The “keep calm, it’s just a snake” phrase featured on Michael Rossi’s shirt was a fitting description for the wildlife show he presented outside at the St. Simons Island Public Library Wednesday.

A crowd of children gathered in wonder as Rossi showed them a variety of animals in more than 10 containers that held fuzzy, furry and scaly friends.

Nine-year-old Malia Gray said her favorite animal of the show was a large yellow snake, but the animal she wanted to hold was one she said was furry and “looked like a raccoon.”

Nicolas Mavromat, also 9 years old, on the other hand preferred the big turtles and wanted to hold a snake.

Karen Larrick, the program coordinator for Marshes of Glynn Libraries, took the opportunity to remind the crowd about the Beanstack program, through which children can keep track of how many books they read over the summer and potentially win free books and other prizes.

“The goal is to keep the children entertained in the summer but also to encourage them to still intellectually explore the world around them and to read and hopefully by having programs like today, they’ll be encouraged,” Larrick said. “They may pick up a book about one of the animals they saw today and want to learn more about that animal.”

Rossi had the children laughing with a few jokes before introducing them to his first animal friend of the program, a rabbit.

Rossi introduced the students to the concept of mammals by allowing three children to hold a guinea pig. He pointed out how the animal was warm and has bones, and he talked to them about how they are also mammals and what characteristics made them mammals.

Rossi revealed the next animal category, reptiles, by introducing the group to an alligator snapping turtle. As Rossi sang about the turtle, he held up a small turtle before pulling the larger alligator snapping turtle from its container. Kids reacted with shrieks, and wonder and excitement was apparent on their faces. He told them what characteristics make a reptile and talked to them about what animals are.

Rossi also showed the children other types of turtles and showed them the turtle dance. He had the kids stand, and delight showed on their faces as they rubbed their hands together, stomped their feet and made other noises. The children were allowed to hold different lizards, such as a gecko and a bearded dragon. Rossi also showed them bigger animals, such as two different large lizards and a few snakes.

Then came the big attractions for the show — the many constrictor snakes. For these, multiple children were asked to come forward and stand shoulder to shoulder with their arms out so they could hold the full length of the snake.
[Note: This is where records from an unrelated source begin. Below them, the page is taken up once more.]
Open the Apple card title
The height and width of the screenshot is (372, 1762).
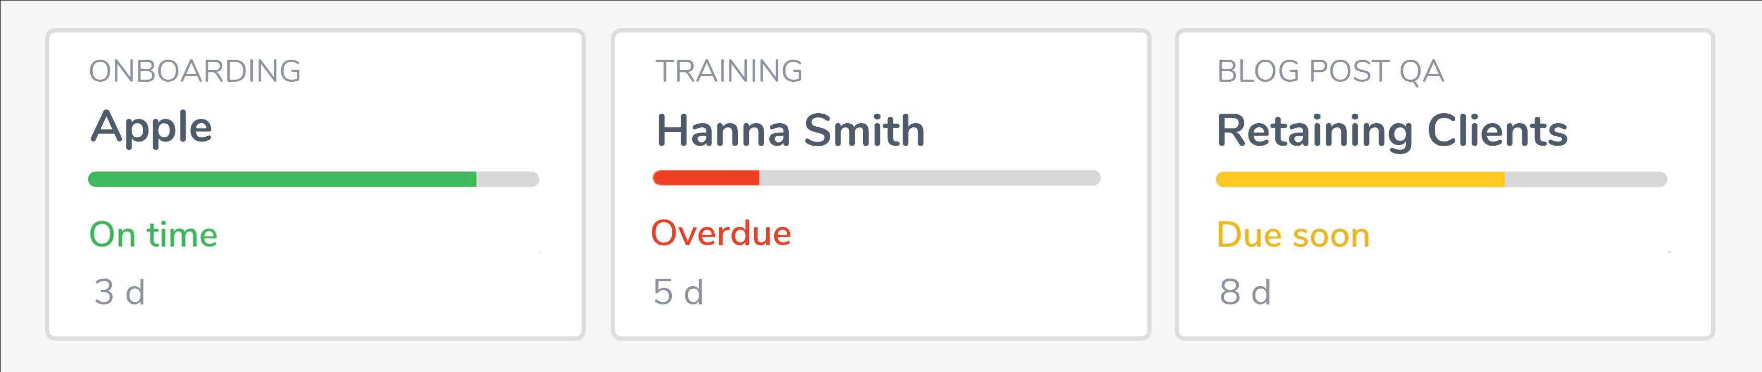click(151, 128)
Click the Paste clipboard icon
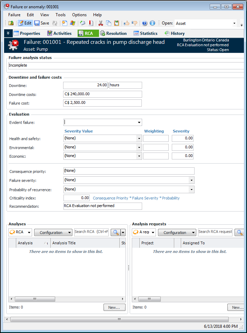Image resolution: width=247 pixels, height=333 pixels. click(117, 23)
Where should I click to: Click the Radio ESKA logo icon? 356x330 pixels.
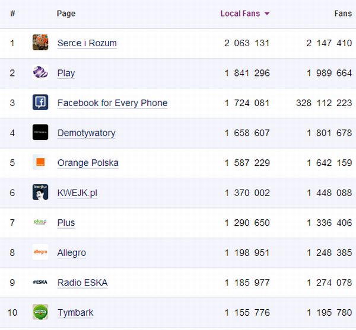click(x=40, y=283)
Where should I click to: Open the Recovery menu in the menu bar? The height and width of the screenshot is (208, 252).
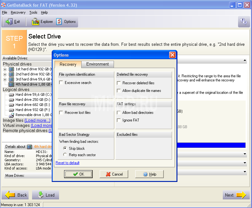pos(18,12)
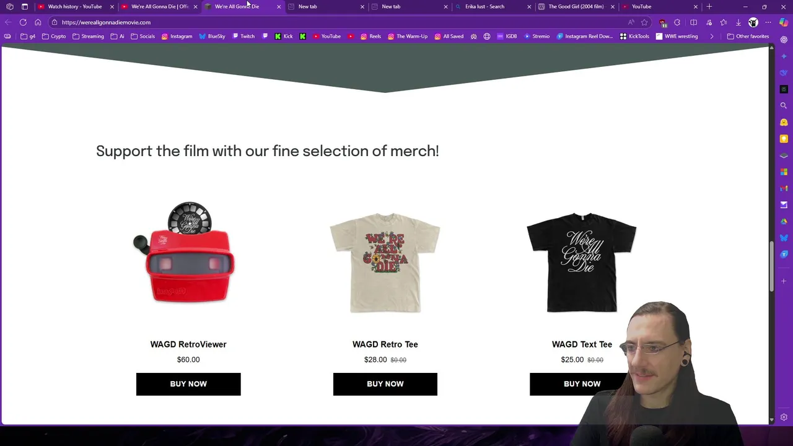Open the Settings and more ellipsis menu
This screenshot has width=793, height=446.
tap(768, 22)
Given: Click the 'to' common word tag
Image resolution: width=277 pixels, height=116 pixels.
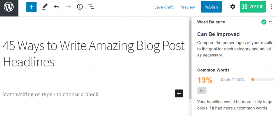Looking at the screenshot, I should click(x=202, y=91).
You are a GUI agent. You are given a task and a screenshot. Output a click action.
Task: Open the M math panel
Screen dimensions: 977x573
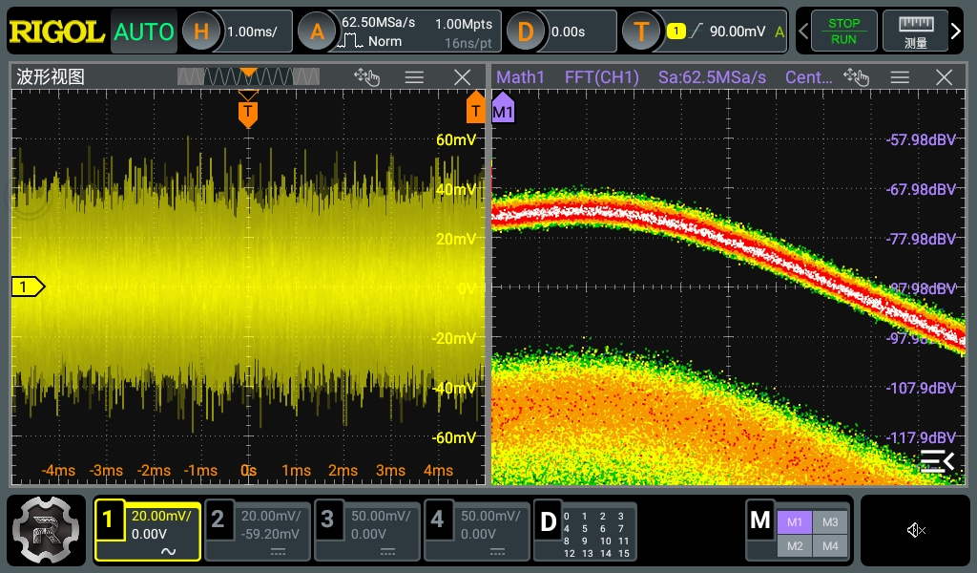coord(760,520)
He had three children stand together to hold a Brazilian rainbow boa constrictor. He let two of them put the snake on their shoulders. It took eight children standing shoulder to shoulder to hold a large yellow constrictor. The last scaly friend for the day was a young alligator.

He also invited the library staff to get involved in the show. Both Larrick and Maureen Hersey, the library manager, held the large yellow constrictor.

Hersey said the turnout for this and other library programs has been great.

“We’re just delighted with the turnout for our summer programs. Kids are having a great time,” Hersey said.